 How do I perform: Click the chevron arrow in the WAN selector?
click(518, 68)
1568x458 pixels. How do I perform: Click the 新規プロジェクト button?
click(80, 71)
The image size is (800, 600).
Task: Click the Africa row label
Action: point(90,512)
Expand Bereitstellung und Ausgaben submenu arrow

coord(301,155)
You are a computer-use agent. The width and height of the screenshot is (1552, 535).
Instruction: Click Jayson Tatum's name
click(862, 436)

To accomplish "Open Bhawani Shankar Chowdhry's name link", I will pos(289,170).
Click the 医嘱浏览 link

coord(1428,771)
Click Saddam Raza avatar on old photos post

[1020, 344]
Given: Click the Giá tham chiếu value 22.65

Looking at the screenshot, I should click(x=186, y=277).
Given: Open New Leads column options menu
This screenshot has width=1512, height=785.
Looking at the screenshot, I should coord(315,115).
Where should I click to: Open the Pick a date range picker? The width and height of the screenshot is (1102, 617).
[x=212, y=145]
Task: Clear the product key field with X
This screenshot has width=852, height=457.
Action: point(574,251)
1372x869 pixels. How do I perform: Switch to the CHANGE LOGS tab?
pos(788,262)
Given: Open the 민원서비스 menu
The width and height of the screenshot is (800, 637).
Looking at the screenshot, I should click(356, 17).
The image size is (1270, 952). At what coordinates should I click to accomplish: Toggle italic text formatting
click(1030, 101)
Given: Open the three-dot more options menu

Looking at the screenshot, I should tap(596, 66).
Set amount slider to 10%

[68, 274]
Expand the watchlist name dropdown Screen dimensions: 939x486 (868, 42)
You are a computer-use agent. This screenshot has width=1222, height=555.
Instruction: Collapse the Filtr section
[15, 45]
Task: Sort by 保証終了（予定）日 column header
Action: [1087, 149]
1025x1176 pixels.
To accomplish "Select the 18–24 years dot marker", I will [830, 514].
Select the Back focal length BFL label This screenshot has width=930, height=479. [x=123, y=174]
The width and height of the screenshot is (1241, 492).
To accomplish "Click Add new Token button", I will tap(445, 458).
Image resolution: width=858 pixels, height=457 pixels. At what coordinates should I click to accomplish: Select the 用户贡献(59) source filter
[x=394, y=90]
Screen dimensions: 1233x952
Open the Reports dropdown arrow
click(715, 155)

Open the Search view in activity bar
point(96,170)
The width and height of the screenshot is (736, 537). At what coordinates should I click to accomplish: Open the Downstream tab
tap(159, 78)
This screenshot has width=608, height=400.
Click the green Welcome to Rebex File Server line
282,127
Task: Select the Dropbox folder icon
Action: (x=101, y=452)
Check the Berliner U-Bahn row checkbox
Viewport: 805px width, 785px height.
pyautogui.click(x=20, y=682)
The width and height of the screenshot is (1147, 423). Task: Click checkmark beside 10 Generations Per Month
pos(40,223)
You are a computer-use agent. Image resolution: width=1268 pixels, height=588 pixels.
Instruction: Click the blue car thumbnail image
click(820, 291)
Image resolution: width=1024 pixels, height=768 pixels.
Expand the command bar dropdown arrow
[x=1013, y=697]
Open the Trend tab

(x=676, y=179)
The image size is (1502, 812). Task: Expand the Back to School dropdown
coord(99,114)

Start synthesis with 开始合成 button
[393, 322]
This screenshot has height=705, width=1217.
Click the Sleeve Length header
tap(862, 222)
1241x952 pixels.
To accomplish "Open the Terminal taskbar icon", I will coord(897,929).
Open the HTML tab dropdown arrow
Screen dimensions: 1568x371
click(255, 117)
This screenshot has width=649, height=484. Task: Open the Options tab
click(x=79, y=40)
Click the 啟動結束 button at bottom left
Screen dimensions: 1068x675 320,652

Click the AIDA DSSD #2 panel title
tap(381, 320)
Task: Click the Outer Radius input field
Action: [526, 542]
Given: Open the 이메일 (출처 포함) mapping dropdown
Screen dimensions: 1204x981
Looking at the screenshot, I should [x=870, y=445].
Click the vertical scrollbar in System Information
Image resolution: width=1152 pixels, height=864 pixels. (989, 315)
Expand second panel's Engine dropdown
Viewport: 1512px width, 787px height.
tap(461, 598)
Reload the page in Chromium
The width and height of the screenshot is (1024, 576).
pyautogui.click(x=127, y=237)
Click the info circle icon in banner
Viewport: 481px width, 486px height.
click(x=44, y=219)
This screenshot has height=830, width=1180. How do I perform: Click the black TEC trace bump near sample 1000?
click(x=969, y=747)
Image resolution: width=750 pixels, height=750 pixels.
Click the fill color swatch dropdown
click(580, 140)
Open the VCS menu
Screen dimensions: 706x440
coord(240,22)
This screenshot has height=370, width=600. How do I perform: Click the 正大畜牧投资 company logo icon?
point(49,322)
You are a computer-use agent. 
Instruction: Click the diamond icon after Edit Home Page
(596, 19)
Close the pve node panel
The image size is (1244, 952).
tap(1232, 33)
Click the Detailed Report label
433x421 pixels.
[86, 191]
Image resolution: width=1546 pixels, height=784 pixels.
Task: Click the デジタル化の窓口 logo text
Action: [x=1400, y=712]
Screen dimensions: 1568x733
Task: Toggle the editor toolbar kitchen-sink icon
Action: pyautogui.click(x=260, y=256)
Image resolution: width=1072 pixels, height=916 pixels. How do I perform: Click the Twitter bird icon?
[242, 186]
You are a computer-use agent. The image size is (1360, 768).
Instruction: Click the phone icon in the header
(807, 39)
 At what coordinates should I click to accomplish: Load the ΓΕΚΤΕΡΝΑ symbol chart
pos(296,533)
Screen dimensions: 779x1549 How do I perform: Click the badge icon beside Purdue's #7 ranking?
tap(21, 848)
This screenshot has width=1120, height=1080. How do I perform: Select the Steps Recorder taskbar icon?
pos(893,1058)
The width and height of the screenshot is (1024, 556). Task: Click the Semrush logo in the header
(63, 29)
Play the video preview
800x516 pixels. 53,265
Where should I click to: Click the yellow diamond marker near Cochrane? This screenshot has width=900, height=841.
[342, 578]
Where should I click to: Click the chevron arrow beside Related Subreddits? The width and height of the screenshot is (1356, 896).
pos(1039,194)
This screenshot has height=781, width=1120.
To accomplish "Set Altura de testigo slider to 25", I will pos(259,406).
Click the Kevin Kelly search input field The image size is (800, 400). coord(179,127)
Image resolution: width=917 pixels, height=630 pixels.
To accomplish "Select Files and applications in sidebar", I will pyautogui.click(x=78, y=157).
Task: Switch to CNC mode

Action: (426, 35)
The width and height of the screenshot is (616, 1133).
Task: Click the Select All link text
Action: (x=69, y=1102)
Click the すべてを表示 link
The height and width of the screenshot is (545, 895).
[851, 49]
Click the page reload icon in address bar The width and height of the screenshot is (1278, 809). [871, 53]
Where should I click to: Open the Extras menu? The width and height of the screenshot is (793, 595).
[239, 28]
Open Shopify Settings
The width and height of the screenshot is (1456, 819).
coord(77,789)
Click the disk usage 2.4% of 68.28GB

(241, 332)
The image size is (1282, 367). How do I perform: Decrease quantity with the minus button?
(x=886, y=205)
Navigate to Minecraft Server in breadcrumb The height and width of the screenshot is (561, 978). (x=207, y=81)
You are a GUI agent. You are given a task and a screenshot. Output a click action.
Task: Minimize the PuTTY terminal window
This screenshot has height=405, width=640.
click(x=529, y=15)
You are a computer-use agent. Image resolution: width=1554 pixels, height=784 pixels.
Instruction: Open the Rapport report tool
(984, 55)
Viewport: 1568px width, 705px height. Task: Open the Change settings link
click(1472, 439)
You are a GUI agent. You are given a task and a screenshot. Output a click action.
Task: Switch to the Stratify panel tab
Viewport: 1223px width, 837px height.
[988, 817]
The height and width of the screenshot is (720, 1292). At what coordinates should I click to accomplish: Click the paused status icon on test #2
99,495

————————

## Your objective
Reproduce the rows above without any changes, from the very first row through the line holding "[x=212, y=145]", including that line.

## Output of the task
 How do I perform: Click the chevron arrow in the WAN selector?
click(518, 68)
1568x458 pixels. How do I perform: Click the 新規プロジェクト button?
click(80, 71)
The image size is (800, 600).
Task: Click the Africa row label
Action: point(90,512)
Expand Bereitstellung und Ausgaben submenu arrow

coord(301,155)
You are a computer-use agent. The width and height of the screenshot is (1552, 535).
Instruction: Click Jayson Tatum's name
click(862, 436)

To accomplish "Open Bhawani Shankar Chowdhry's name link", I will pos(289,170).
Click the 医嘱浏览 link

coord(1428,771)
Click Saddam Raza avatar on old photos post

[1020, 344]
Given: Click the Giá tham chiếu value 22.65

Looking at the screenshot, I should click(x=186, y=277).
Given: Open New Leads column options menu
This screenshot has width=1512, height=785.
Looking at the screenshot, I should coord(315,115).
Where should I click to: Open the Pick a date range picker? The width and height of the screenshot is (1102, 617).
[x=212, y=145]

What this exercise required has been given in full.